Bond said Willow Commons includes fewer rules than a traditional residential treatment center, citing as an example the lack of curfew. She also described a “closed campus” structure that residents cannot leave until they reach a certain stage of treatment, and she said no visitors are allowed. She added that the program has rules on drugs and alcohol, and that a closed campus approach and shared living arrangements are part of why the site is staffed 24 hours a day.

In addition to on-site treatment, Bond said Anchorage Recovery Center would provide follow-up after discharge. She said staff check in on residents after they leave the program, asking how they are doing and where they are at, and she said relapse is a part of recovery, so the organization keeps doors open. Bond said Anchorage Recovery Center expects to learn from the “test case,” including whether residents graduate and how treatment is going, and she said the city hopes other organizations in Anchorage will adapt the model.

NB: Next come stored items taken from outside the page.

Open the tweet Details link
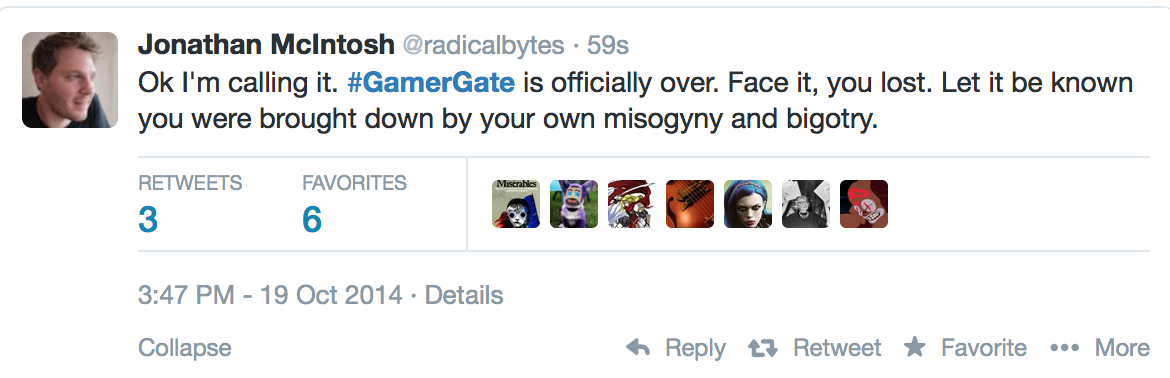This screenshot has height=378, width=1170. coord(464,295)
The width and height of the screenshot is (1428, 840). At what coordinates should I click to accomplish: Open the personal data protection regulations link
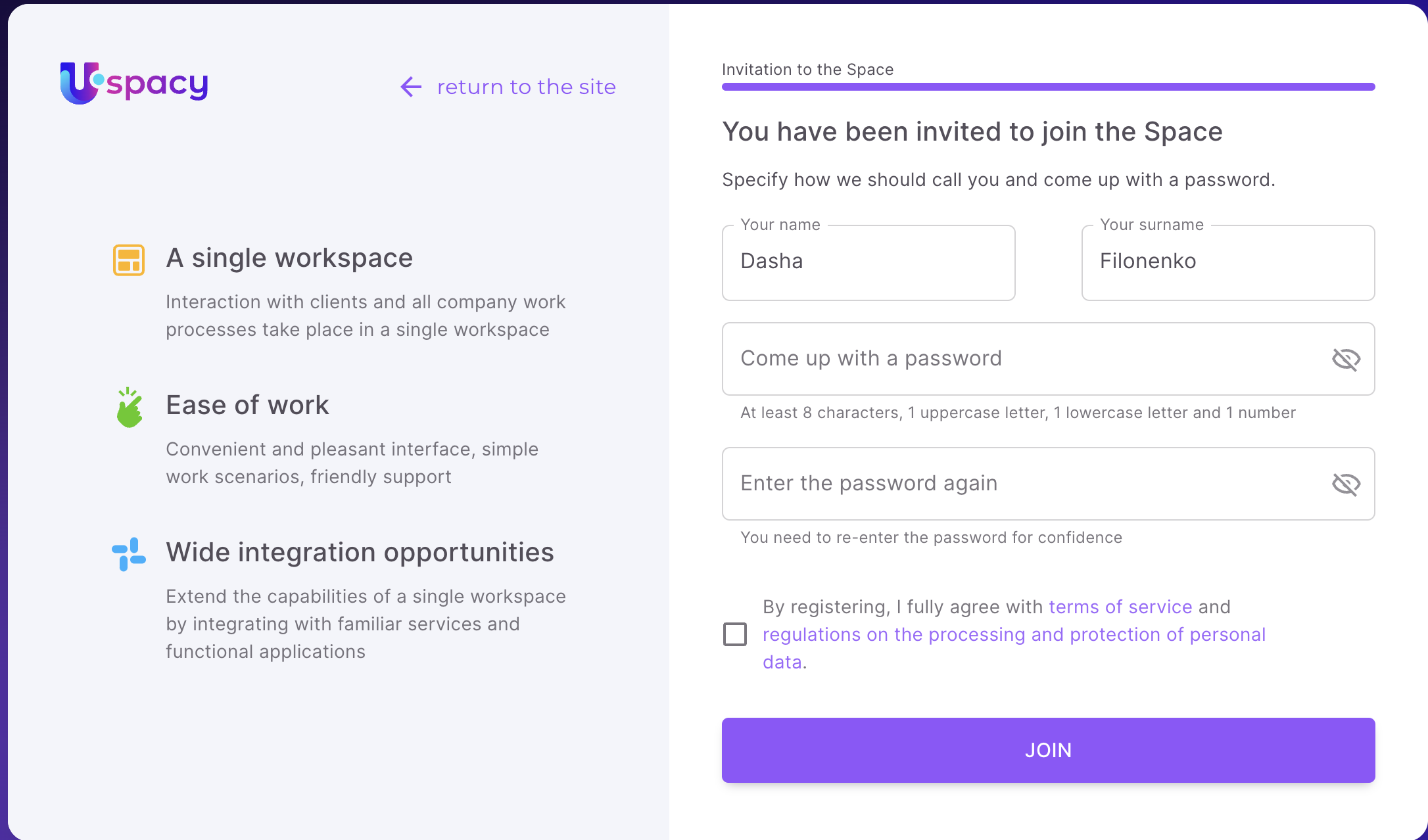(1014, 635)
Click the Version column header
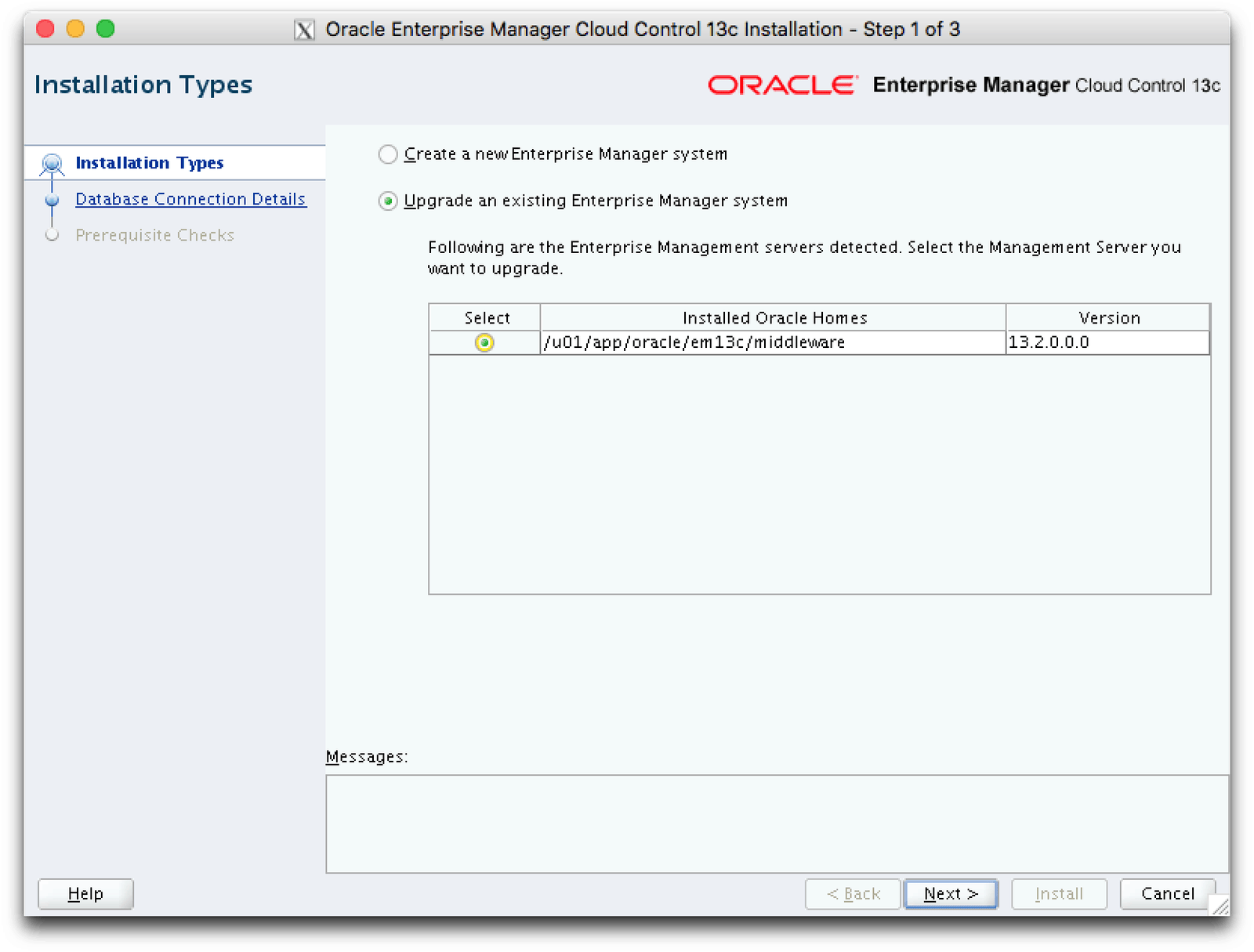 point(1108,317)
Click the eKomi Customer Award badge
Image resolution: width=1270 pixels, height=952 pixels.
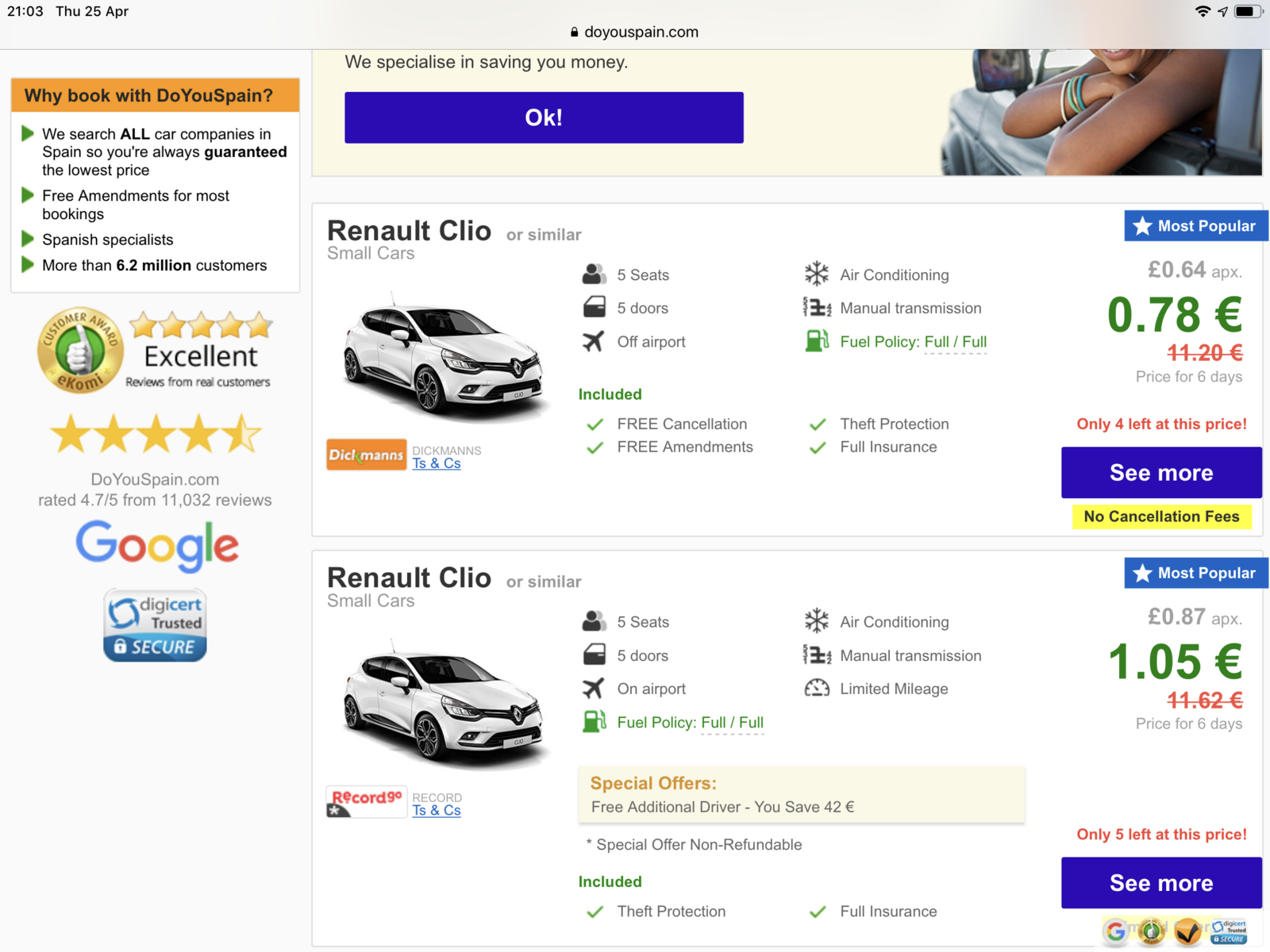(x=80, y=350)
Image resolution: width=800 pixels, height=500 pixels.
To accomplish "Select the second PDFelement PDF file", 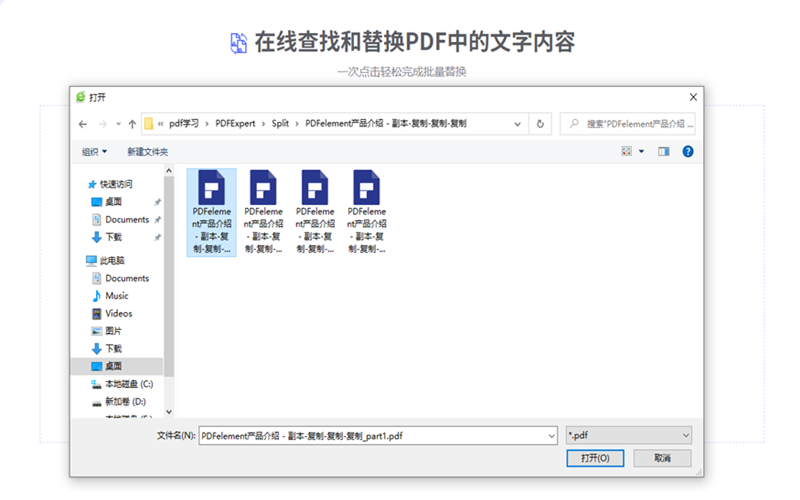I will tap(263, 212).
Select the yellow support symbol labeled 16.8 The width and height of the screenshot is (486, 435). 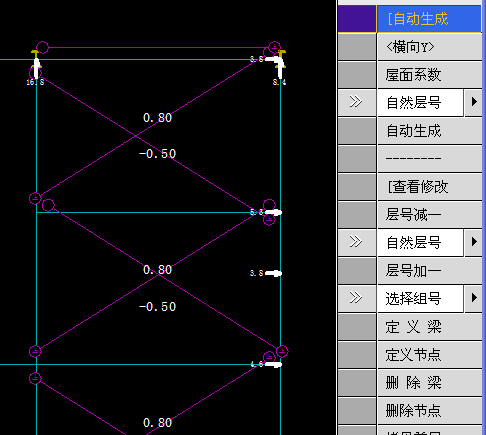(x=36, y=64)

The city financed development of Willow Commons using more than $1 million left over from an opioid settlement, officials said, building the first two dozen microunits. They said the city received grant funding to build the remaining eight. City officials also said the microunits are built to city code, and Agnew Bemben said they should be warm enough in winter, while officials plan to monitor design and site operations, including how shared bathrooms and showers and a large common area function in practice.

Anchorage Recovery Center is also expected to contract with the municipality to provide outpatient services at a hotel formerly known as the Golden Lion Hotel, now called “Alder Place.” Agnew Bemben said those outpatient services are planned to open once the city completes renovations, and she said the city’s contract allows for the possibility of care at other city facilities as well.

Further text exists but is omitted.